Published: Sunday 30 September 2001



But then why demonstrate in front of the Supreme Court? A dharna of schoolchildren in front of Naik's and Khanduri's ministry would be equally photogenic. And it would put some pressure in the right place. Many school principals in Delhi are clearly not convinced that clean air is a priority for children. Ministers and babus will soon become "Dust into Dust, and under dust, to lie, Sans Wine, sans Song, sans Singer, and -- sans End!" as Omar Khayyam once put it so beautifully. But children have a long shelf life which needs to be protected with great care. They need clean air most of all, especially as they are in the most vulnerable stages of their life. This is what a us study has to say about schoolchildren traveling in a diesel bus: "A child riding inside a diesel schoolbus may be exposed to as much as four times the level of toxic diesel exhaust as someone standing or riding beside it.

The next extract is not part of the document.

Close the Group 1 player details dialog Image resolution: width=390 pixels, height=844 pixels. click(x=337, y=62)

These exposures increase the cancer risk by 23-46 times."

Inaction Unlimited
Two incidents of fire and explosion in the city just prove how complacent the ministry of road transport and highways (mrth) has remained with respect to setting appropriate safety and emission norms for cng vehicles. There are no comprehensive, legally enforceable rules to govern the safety of cng vehicles plying on Delhi's roads. Even worse, a safety inspection system for cng vehicles is still not in place. This is three years after the July 28, 1998, Supreme Court order and over 40,000 cng vehicles plying on Delhi's roads.

Even the emissions standards notified for cng vehicles are so weak that they allow very poor technology to come onto the roads. The current cng emission standards do not recognize that cng is a very clean fuel compared to diesel and can meet much tighter emission norms than the current standards for diesel. mrth rules require buses converted to cng to meet emission standards meant for diesel and petrol vehicles in their year of manufacture. In other words, a 1990 diesel bus converted to cng must only meet the emission standards of a 1990 diesel bus. The ministry is currently making a second attempt to modify the existing standards to address some of the flaws. But even the new draft notification is too weak to address the existing flaws.

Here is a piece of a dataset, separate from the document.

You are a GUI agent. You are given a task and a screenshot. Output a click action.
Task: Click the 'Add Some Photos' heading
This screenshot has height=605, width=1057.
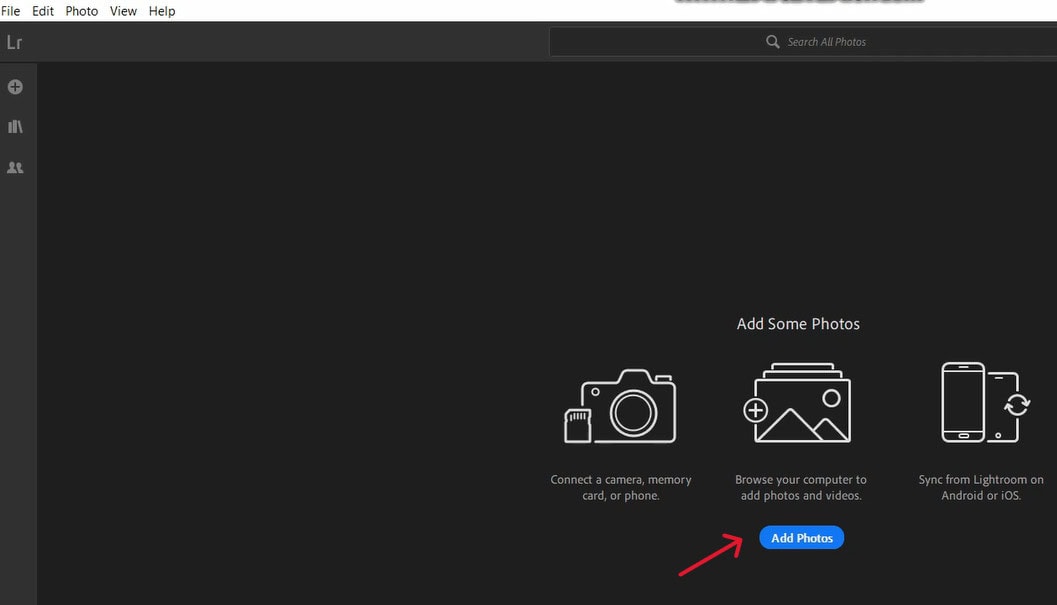pos(798,324)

With respect to safety, no provisions have been made for the inspection of in-use buses after conversion to cng . Each and every converted bus should undergo inspection of the engine and high pressure fuel storage and piping systems before being allowed onto the road and then a safety check needs to be carried out every year.

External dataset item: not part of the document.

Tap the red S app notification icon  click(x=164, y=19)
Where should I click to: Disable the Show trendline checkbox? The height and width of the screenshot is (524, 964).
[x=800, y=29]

These flaws were exposed when cse conducted an independent assessment of the existing cng technology and regulations with the help of international experts, which it has just released. It has sent its objections to the draft notification of the mrth seeking an amendment to its earlier notification on cng emissions standards.

cse 's independent assessment was conducted by three international experts on cng technology, who found that there is considerable scope of improvement in the emissions regulations and engineering features of buses to make the technology safe for operation. Christopher Weaver, president, Engine, Fuel, and Emissions Engineering, Inc, usa , Lennart Erlandsson of Motor Test Centre, Sweden, and Frank Dursbeck formerly with tuv Rheinland Sicherheit Und Umweltschutz gmbh , Germany, all with wide experience in cng technology and heavy-duty diesel technology, evaluated the currently available cng technology in India. The experts visited all agencies concerned including certification agencies like Automotive Research Association of India, Indian Institute of Petroleum, workshops of two bus manufacturers -- Telco and Ashok Leyland, conversion agencies -- Rare Technologies and vip Buildcon, and cng users like dtc . Only one conversion agency, Nugas, refused to meet the experts. They also visited several cng dispensation stations of Indraprastha Gas Limited in the capital.